DESCRIPTION OF THE TASK:
Format every line of the items below as a JSON list of strings, one string per line, leaving out blank lines.

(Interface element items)
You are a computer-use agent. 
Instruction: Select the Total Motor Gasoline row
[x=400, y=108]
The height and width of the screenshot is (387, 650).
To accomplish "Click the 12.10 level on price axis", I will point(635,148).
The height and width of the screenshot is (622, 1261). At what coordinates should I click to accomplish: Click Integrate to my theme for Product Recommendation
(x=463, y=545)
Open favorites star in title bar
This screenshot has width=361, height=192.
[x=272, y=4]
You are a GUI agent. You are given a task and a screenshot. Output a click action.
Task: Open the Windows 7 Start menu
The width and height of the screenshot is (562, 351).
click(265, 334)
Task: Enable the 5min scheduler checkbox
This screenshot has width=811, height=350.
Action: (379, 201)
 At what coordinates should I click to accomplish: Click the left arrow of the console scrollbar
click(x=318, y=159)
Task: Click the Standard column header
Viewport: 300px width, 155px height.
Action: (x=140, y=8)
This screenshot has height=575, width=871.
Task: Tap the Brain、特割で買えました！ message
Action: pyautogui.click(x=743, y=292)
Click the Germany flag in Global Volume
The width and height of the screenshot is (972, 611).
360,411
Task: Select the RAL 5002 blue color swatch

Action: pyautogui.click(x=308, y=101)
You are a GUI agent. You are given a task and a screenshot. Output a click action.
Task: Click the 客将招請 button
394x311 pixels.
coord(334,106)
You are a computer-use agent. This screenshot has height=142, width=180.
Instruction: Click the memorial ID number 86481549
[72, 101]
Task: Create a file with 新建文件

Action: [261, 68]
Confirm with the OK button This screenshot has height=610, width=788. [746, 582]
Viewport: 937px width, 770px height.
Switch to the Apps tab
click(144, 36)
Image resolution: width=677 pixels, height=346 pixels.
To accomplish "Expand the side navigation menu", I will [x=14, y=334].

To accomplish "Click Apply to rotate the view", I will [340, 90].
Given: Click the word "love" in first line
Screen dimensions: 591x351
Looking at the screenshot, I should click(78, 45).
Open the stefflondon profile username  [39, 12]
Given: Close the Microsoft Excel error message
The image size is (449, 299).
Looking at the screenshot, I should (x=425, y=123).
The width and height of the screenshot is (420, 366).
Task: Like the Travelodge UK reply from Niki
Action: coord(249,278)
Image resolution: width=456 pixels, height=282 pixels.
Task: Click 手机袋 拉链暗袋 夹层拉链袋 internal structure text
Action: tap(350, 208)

FINAL ANSWER:
[
  "You are a computer-use agent. ",
  "Instruction: Select the Total Motor Gasoline row",
  "[x=400, y=108]",
  "The height and width of the screenshot is (387, 650).",
  "To accomplish \"Click the 12.10 level on price axis\", I will point(635,148).",
  "The height and width of the screenshot is (622, 1261). At what coordinates should I click to accomplish: Click Integrate to my theme for Product Recommendation",
  "(x=463, y=545)",
  "Open favorites star in title bar",
  "This screenshot has width=361, height=192.",
  "[x=272, y=4]",
  "You are a GUI agent. You are given a task and a screenshot. Output a click action.",
  "Task: Open the Windows 7 Start menu",
  "The width and height of the screenshot is (562, 351).",
  "click(265, 334)",
  "Task: Enable the 5min scheduler checkbox",
  "This screenshot has width=811, height=350.",
  "Action: (379, 201)",
  " At what coordinates should I click to accomplish: Click the left arrow of the console scrollbar",
  "click(x=318, y=159)",
  "Task: Click the Standard column header",
  "Viewport: 300px width, 155px height.",
  "Action: (x=140, y=8)",
  "This screenshot has height=575, width=871.",
  "Task: Tap the Brain、特割で買えました！ message",
  "Action: pyautogui.click(x=743, y=292)",
  "Click the Germany flag in Global Volume",
  "The width and height of the screenshot is (972, 611).",
  "360,411",
  "Task: Select the RAL 5002 blue color swatch",
  "Action: pyautogui.click(x=308, y=101)",
  "You are a GUI agent. You are given a task and a screenshot. Output a click action.",
  "Task: Click the 客将招請 button",
  "394x311 pixels.",
  "coord(334,106)",
  "You are a computer-use agent. This screenshot has height=142, width=180.",
  "Instruction: Click the memorial ID number 86481549",
  "[72, 101]",
  "Task: Create a file with 新建文件",
  "Action: [261, 68]",
  "Confirm with the OK button This screenshot has height=610, width=788. [746, 582]",
  "Viewport: 937px width, 770px height.",
  "Switch to the Apps tab",
  "click(144, 36)",
  "Image resolution: width=677 pixels, height=346 pixels.",
  "To accomplish \"Expand the side navigation menu\", I will [x=14, y=334].",
  "To accomplish \"Click Apply to rotate the view\", I will [340, 90].",
  "Given: Click the word \"love\" in first line",
  "Screen dimensions: 591x351",
  "Looking at the screenshot, I should click(78, 45).",
  "Open the stefflondon profile username  [39, 12]",
  "Given: Close the Microsoft Excel error message",
  "The image size is (449, 299).",
  "Looking at the screenshot, I should (x=425, y=123).",
  "The width and height of the screenshot is (420, 366).",
  "Task: Like the Travelodge UK reply from Niki",
  "Action: coord(249,278)",
  "Image resolution: width=456 pixels, height=282 pixels.",
  "Task: Click 手机袋 拉链暗袋 夹层拉链袋 internal structure text",
  "Action: tap(350, 208)"
]